> Apply what you read
• A. According to the Brontë news excerpt, what did the older sisters feed Evelyn to strangle her?
• B. Copy everything in the Brontë news excerpt from "The Sequim Gazette" down to "her own manuscripts.", substituting "Evelina" for each "Evelyn".

> Excerpted text
The Sequim Gazette tells the story of the lost Brontë sister, Evelyn. The story is a bit gory, by the way:
Charlotte, Emily and Anne Brontë are world renown for their novels. However, few know the story of the fourth Brontë sister, Evelyn.
Though nothing of her original work remains, it was said that Evelyn also exhibited considerable talent with the written word, and in her early years was considered a prodigy.
Because they regarded her as a threat to their own considerable reputations, the older Brontës eventually lured Evelyn from Haworth Parsonage into a nearby wood where they strangled her slowly by feeding her slightly dampened pages from her own manuscripts.
They then removed her liver, cooked it over a small wood fire and enjoyed the results with a touch of red wine and some fava beans.
Remarkably, the Brontë sisters continue today to serve the literary world, in recent years providing in composite a model for Thomas Harris's Hannibal Lecter. (Mark Couhig)
The Republican convention in Tampa gets a Brontë mention in The Guardian:
This storm, as well as providing political journalists with the most obvious pathetic fallacy and metaphor since Emily Brontë wrote Wuthering Heights, is both practically and historically awkward for Romney. (Hadley Freeman)
Martha's Vineyard a setting from a Brontë novel? According to Vineyard Gazette it could be:
As the calender flips toward fall, heralding the end of summer and what are some are calling a profitable season, local business leaders want people to know that there is life past Labor Day. There are hotel rooms and cottages to be had (at cheaper rates), and books to buy for cooler but quieter days at the beach.
“We almost don’t want to let them know about the secret of September,” said Sarah Nixon, the owner of the Menemsha Inn, the Beach Plum Inn, and the Home Port restaurant in Chilmark.

> Data for analysis
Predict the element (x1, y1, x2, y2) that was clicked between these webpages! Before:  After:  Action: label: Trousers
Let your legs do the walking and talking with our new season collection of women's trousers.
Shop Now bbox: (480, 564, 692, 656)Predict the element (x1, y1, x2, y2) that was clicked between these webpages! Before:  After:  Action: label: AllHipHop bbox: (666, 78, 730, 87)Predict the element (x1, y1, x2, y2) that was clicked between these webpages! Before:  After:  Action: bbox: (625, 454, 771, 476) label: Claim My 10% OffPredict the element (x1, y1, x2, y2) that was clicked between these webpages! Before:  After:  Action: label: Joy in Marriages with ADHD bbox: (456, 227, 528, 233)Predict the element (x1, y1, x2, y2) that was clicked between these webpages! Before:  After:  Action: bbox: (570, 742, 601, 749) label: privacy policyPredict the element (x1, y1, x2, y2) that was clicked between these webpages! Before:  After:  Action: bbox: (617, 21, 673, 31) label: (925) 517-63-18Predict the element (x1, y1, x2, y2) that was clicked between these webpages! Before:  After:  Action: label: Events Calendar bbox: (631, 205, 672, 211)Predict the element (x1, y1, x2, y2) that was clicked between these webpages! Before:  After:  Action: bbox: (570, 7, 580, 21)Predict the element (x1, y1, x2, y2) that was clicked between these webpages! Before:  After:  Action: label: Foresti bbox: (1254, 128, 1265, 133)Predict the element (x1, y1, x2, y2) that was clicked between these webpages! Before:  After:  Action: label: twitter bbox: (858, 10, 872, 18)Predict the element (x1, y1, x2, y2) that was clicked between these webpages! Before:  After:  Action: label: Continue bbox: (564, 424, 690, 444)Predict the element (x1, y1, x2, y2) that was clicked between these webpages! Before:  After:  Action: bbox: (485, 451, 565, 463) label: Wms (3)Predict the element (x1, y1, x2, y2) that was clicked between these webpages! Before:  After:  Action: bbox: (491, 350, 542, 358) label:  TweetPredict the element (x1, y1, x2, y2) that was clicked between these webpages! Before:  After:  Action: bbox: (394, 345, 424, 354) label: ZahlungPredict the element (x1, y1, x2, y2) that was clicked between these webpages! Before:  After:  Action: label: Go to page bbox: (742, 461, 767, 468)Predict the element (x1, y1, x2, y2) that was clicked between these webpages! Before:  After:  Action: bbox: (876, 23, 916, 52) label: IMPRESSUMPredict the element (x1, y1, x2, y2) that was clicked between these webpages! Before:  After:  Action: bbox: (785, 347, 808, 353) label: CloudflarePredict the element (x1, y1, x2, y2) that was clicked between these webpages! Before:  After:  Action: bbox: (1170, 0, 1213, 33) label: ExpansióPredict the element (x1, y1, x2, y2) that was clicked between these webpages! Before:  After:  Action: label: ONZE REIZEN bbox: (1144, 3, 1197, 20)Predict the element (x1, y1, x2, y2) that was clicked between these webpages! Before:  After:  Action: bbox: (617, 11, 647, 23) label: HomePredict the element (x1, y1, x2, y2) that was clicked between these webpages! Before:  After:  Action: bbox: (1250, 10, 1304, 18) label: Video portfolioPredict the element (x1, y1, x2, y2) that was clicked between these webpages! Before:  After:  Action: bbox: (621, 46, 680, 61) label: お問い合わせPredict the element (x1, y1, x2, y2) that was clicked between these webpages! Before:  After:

> Solutions to each task
• A. Slightly dampened pages from her own manuscripts.

• B.
The Sequim Gazette tells the story of the lost Brontë sister, Evelina. The story is a bit gory, by the way:
Charlotte, Emily and Anne Brontë are world renown for their novels. However, few know the story of the fourth Brontë sister, Evelina.
Though nothing of her original work remains, it was said that Evelina also exhibited considerable talent with the written word, and in her early years was considered a prodigy.
Because they regarded her as a threat to their own considerable reputations, the older Brontës eventually lured Evelina from Haworth Parsonage into a nearby wood where they strangled her slowly by feeding her slightly dampened pages from her own manuscripts.